Given records:
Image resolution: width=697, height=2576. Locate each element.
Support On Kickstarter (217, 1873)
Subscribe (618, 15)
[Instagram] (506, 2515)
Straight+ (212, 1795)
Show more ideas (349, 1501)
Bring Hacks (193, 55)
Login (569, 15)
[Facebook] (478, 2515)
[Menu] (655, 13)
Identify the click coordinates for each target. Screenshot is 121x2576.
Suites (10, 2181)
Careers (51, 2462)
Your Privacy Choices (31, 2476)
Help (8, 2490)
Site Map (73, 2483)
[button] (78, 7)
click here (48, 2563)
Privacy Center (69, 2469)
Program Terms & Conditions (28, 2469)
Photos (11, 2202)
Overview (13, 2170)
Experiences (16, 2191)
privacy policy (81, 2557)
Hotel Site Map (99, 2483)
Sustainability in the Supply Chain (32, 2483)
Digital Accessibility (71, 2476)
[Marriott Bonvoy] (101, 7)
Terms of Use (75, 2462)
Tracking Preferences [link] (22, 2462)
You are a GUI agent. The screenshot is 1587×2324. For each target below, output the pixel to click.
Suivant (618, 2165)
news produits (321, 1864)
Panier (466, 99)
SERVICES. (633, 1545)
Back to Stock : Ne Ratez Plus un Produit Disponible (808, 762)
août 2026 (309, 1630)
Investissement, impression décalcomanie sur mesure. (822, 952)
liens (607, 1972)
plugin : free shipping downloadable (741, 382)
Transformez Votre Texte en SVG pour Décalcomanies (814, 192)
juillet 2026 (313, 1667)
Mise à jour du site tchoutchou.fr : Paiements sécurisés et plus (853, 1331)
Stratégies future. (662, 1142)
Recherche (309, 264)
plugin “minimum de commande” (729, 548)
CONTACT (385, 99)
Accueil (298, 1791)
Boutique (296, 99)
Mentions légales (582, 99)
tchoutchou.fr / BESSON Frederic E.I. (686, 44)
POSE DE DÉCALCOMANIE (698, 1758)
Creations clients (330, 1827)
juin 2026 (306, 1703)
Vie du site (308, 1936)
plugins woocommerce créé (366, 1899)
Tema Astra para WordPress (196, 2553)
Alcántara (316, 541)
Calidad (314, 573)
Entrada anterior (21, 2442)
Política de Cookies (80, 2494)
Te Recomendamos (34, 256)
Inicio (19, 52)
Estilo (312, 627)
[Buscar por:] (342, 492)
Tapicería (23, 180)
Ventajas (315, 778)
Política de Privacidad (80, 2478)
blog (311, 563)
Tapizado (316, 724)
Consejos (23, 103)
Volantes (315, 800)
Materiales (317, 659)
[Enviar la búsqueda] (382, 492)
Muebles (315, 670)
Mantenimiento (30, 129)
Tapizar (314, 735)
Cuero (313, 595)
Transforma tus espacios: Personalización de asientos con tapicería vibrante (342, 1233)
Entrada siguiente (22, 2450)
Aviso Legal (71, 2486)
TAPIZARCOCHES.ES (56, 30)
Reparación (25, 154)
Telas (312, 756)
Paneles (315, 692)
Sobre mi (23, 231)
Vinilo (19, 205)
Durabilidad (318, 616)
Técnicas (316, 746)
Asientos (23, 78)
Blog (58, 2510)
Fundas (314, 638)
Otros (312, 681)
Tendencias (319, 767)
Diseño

To do:
Reproduce the listing in full, exactly, so that no line is missing.

Response to this exercise:
Image resolution: width=697, height=2576. Locate each element.
Support On Kickstarter (217, 1873)
Subscribe (618, 15)
[Instagram] (506, 2515)
Straight+ (212, 1795)
Show more ideas (349, 1501)
Bring Hacks (193, 55)
Login (569, 15)
[Facebook] (478, 2515)
[Menu] (655, 13)
Identify the click coordinates for each target. Screenshot is 121x2576.
Suites (10, 2181)
Careers (51, 2462)
Your Privacy Choices (31, 2476)
Help (8, 2490)
Site Map (73, 2483)
[button] (78, 7)
click here (48, 2563)
Privacy Center (69, 2469)
Program Terms & Conditions (28, 2469)
Photos (11, 2202)
Overview (13, 2170)
Experiences (16, 2191)
privacy policy (81, 2557)
Hotel Site Map (99, 2483)
Sustainability in the Supply Chain (32, 2483)
Digital Accessibility (71, 2476)
[Marriott Bonvoy] (101, 7)
Terms of Use (75, 2462)
Tracking Preferences [link] (22, 2462)
You are a GUI agent. The screenshot is 1587×2324. For each target below, output the pixel to click.
Suivant (618, 2165)
news produits (321, 1864)
Panier (466, 99)
SERVICES. (633, 1545)
Back to Stock : Ne Ratez Plus un Produit Disponible (808, 762)
août 2026 (309, 1630)
Investissement, impression décalcomanie sur mesure. (822, 952)
liens (607, 1972)
plugin : free shipping downloadable (741, 382)
Transformez Votre Texte en SVG pour Décalcomanies (814, 192)
juillet 2026 (313, 1667)
Mise à jour du site tchoutchou.fr : Paiements sécurisés et plus (853, 1331)
Stratégies future. (662, 1142)
Recherche (309, 264)
plugin “minimum de commande” (729, 548)
CONTACT (385, 99)
Accueil (298, 1791)
Boutique (296, 99)
Mentions légales (582, 99)
tchoutchou.fr / BESSON Frederic E.I. (686, 44)
POSE DE DÉCALCOMANIE (698, 1758)
Creations clients (330, 1827)
juin 2026 (306, 1703)
Vie du site (308, 1936)
plugins woocommerce créé (366, 1899)
Tema Astra para WordPress (196, 2553)
Alcántara (316, 541)
Calidad (314, 573)
Entrada anterior (21, 2442)
Política de Cookies (80, 2494)
Te Recomendamos (34, 256)
Inicio (19, 52)
Estilo (312, 627)
[Buscar por:] (342, 492)
Tapicería (23, 180)
Ventajas (315, 778)
Política de Privacidad (80, 2478)
blog (311, 563)
Tapizado (316, 724)
Consejos (23, 103)
Volantes (315, 800)
Materiales (317, 659)
[Enviar la búsqueda] (382, 492)
Muebles (315, 670)
Mantenimiento (30, 129)
Tapizar (314, 735)
Cuero (313, 595)
Transforma tus espacios: Personalización de asientos con tapicería vibrante (342, 1233)
Entrada siguiente (22, 2450)
Aviso Legal (71, 2486)
TAPIZARCOCHES.ES (56, 30)
Reparación (25, 154)
Telas (312, 756)
Paneles (315, 692)
Sobre mi (23, 231)
Vinilo (19, 205)
Durabilidad (318, 616)
Técnicas (316, 746)
Asientos (23, 78)
Blog (58, 2510)
Fundas (314, 638)
Otros (312, 681)
Tendencias (319, 767)
Diseño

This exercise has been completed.